RM: I was lucky to be very involved, which speaks of the generous readiness of the design team to work with both author and artist to get the look right.
I knew I wanted goldfinches on the cover - a charm of them. Gold is this book's main colour: Jackie has used gold-leaf throughout to give a magical sheen to her images - they have shades of medieval illuminated manuscripts, or of Russian icons. So it seemed right to have goldfinches - goldies, as they're affectionately known - shimmering across the front of the book.
How does the cover design relate to what you both set out to do in creating the book?
RM: We want this book to conjure back the common words and species that are steadily disappearing from everyday life - and especially from children’s stories and dreams.
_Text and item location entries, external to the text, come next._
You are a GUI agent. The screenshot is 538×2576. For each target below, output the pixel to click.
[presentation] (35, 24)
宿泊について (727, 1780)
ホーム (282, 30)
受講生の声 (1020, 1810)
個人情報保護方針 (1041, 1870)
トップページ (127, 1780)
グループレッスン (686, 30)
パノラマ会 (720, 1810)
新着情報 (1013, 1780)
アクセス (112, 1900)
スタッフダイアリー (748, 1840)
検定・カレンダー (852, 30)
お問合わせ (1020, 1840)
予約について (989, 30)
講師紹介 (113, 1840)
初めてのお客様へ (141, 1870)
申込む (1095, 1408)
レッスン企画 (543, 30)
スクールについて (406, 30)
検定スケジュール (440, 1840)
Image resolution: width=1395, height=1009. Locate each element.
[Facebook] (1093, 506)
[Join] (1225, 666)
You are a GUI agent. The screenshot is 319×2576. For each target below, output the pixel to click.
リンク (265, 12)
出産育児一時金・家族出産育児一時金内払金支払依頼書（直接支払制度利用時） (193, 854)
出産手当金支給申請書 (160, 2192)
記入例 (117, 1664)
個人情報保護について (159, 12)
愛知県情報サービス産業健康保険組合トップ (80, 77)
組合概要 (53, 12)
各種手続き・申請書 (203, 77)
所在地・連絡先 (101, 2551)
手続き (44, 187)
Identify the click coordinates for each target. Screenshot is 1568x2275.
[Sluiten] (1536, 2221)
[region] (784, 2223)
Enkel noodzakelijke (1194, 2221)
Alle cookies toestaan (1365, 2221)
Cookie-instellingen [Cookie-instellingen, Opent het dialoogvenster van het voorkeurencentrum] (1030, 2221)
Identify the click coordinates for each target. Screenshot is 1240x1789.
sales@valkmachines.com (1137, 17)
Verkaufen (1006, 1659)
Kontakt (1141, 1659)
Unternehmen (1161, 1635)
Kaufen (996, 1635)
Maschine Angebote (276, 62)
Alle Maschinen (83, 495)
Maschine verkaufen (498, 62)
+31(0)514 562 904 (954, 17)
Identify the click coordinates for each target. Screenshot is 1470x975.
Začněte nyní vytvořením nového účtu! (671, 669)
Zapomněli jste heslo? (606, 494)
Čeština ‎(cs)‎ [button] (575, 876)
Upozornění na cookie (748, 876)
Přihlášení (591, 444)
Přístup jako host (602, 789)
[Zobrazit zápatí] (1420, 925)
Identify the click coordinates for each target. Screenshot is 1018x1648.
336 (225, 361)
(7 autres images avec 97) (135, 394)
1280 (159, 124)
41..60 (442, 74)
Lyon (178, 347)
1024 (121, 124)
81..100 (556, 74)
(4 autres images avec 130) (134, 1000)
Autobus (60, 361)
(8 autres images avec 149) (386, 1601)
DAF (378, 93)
In a Cambridge University study, conservationists found British primary schoolchildren 'substantially better' at identifying Pokémon characters than species of common British wildlife. For weasel, read Weedle; for peewit, read Pikachu.
So, as the virtual world has moved decisively to the centre of childhood experience, our 'spell-book' is an attempt to enchant nearby nature again, much as Cicely Mary Barker's Flower Fairies taught generations of children the names and habits of our plants and flowers.
Children’s experiences are at the centre of the idea, then, but this looks quite different to a lot of children’s books - can you tell us a bit about why you wanted it to have a different style?
RM: Jackie and I have always thought of The Lost Words not as a children's book but as ‘a book for all ages’ - or perhaps a book for children aged 3 to 100. We wanted it to be quite unlike any other book that exists: to catch at the beauty and wonder - but also the eeriness and otherness - of the natural world.
So the cover needed somehow to speak of this strangeness, too, rather than trying to mimic an existing style. That’s how we came to this final design: ghostly in the windspun seeds of the dandelion head, lush in the charm of goldfinches that flit across it.